Another situation in which doing age-subgroup analyses in overviews can be difficult is when overview authors are also running searches to consider new trials for inclusion. If these new trials have large age ranges, their inclusion can create additional complexity in the analysis and presentation of the data, particularly when considering interventions or populations of interest for which there is a paucity of data. Trial level data has not been subjected to synthesis by an SR; therefore, overview authors who wish to include new trials with mixed populations need to address several factors influencing how that data is categorized into age-subgroups. These may include considerations of whether individual trial authors conduct age-subgroup analyses, whether the data can be grouped according to a pre-defined age-subgroup, or whether it is possible to categorize the population range according to age-appropriate interventions or outcomes. Such complex determinations of age groupings may be conducted on a case-by-case basis tailored to the specific age ranges, interventions and outcomes of interest to the overview authors and its intended audience.


The purpose of overviews is to synthesise a large amount of data in one platform in order to support decision-making and reduce the burden on individual clinicians or policy makers to read and interpret the findings of several SRs. The decision to rerun searches in order to include the most up-to-date evidence possible is part of achieving this goal. In addition to this commonly accepted goal for overviews, we have argued here that they can make an important contribution to the knowledge base about treatment interventions for a particular population. We have discussed some practical ways in which authors of overviews can do this: selecting topics based on clinical relevance rather than the scope of a particular CRG or even, at times, the topics of the included SRs and, where permitted by the available data, presenting age-based variations in the findings.

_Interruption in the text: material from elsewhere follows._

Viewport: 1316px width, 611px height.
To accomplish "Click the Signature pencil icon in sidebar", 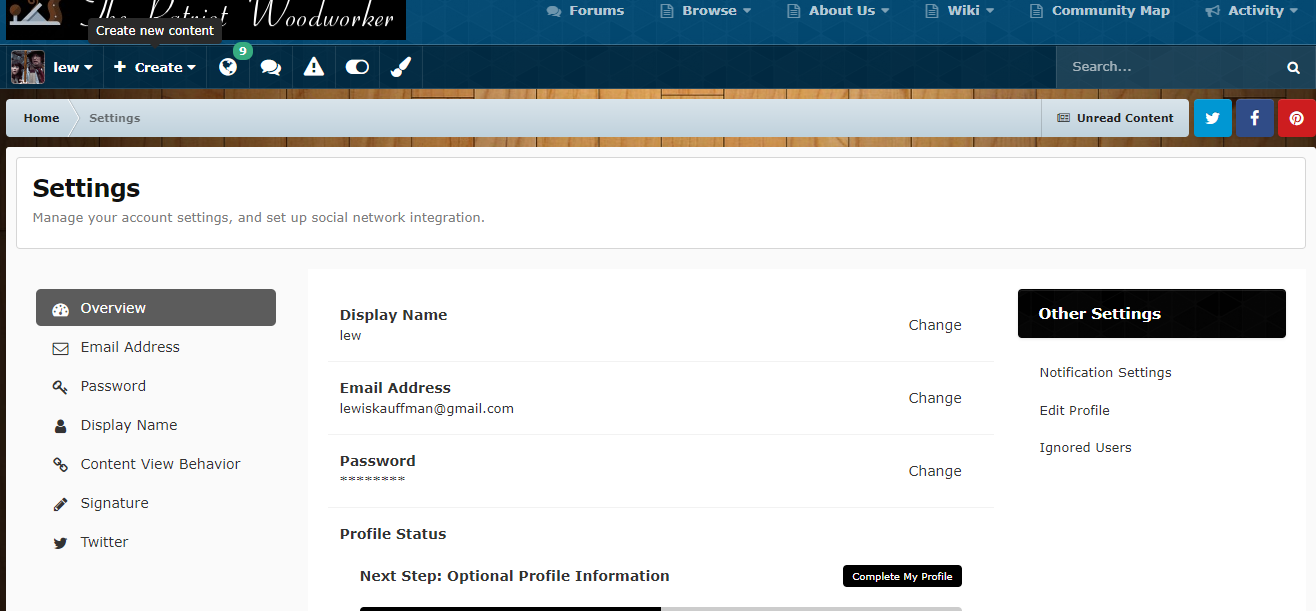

However, it is evident from our discussion of the difficulties of updating reviews or creating age-based subgroups that overview authors are dependent on the nature of the data and methods reported in the included SRs. This suggests a need for further study about how SRs could be conducted in order to facilitate the conduct of overviews. Considerable work remains to be done on methods for overviews to determine how to address this limitation in order to provide the most relevant and valid information for evidence-based decision-making.